[[ DATA open ]]
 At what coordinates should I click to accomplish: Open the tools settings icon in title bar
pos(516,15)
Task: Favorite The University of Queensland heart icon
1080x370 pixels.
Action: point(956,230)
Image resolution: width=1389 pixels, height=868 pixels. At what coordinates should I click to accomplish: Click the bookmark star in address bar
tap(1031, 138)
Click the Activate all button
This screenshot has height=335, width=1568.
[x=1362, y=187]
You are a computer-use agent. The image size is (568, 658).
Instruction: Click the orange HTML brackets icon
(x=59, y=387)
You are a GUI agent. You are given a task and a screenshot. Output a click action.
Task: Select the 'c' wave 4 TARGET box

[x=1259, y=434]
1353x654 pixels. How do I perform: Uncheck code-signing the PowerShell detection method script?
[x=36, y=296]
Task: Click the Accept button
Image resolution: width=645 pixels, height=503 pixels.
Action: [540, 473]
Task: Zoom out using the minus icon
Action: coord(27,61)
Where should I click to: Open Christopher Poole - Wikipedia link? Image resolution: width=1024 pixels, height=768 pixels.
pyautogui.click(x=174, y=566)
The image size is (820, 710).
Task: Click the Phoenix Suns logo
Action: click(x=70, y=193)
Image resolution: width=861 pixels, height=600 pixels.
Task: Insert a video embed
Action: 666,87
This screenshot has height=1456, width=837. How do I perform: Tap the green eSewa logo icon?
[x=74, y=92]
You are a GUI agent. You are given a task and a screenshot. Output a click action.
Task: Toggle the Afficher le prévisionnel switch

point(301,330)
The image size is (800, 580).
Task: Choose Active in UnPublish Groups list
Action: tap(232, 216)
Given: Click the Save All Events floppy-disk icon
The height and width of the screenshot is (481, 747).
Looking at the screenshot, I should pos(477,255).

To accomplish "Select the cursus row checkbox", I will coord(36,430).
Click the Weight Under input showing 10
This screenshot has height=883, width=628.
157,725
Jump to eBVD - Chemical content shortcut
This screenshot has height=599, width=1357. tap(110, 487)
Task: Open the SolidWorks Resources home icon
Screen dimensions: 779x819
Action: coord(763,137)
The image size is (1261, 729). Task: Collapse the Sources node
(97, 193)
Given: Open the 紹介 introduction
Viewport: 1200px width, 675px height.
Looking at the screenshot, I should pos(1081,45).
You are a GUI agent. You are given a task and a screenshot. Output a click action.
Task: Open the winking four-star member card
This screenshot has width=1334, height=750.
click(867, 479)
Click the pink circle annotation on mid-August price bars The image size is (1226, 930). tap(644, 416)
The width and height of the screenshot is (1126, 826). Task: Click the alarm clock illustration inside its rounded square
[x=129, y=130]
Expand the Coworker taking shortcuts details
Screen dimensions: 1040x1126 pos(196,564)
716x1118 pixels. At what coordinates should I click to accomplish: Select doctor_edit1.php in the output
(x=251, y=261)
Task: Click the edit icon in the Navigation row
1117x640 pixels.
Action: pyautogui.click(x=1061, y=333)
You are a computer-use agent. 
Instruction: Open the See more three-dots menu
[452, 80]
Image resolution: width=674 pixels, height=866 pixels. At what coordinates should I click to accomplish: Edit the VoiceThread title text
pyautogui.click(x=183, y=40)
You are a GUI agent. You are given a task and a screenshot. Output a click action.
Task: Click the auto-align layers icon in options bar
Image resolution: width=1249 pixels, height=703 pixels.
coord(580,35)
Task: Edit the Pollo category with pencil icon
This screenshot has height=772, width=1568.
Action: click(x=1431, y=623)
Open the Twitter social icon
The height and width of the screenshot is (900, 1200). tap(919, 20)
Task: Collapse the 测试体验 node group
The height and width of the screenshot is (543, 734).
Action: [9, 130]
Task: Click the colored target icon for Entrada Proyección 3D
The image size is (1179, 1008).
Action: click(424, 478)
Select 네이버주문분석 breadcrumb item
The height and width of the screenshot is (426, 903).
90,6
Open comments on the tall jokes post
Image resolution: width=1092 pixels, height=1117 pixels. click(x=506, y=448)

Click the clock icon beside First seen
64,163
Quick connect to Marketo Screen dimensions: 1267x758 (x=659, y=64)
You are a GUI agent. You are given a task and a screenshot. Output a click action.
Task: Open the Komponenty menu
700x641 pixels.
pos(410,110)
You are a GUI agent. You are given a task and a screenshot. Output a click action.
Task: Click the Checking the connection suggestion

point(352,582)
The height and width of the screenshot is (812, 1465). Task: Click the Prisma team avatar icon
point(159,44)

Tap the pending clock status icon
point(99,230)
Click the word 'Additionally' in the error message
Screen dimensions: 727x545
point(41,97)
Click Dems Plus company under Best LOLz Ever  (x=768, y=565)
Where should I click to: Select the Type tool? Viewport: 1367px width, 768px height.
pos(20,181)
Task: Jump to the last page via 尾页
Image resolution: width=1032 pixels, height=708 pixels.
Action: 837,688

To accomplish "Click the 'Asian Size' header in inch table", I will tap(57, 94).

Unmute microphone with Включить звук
[[ DATA closed ]]
## [TASK REQUIREMENTS]
Each line from the one that contains "Tap the pending clock status icon" to the end of the data should be set down exactly, both ends included.

## [RESPONSE BELOW]
Tap the pending clock status icon
point(99,230)
Click the word 'Additionally' in the error message
Screen dimensions: 727x545
point(41,97)
Click Dems Plus company under Best LOLz Ever  (x=768, y=565)
Where should I click to: Select the Type tool? Viewport: 1367px width, 768px height.
pos(20,181)
Task: Jump to the last page via 尾页
Image resolution: width=1032 pixels, height=708 pixels.
Action: 837,688

To accomplish "Click the 'Asian Size' header in inch table", I will tap(57, 94).

Unmute microphone with Включить звук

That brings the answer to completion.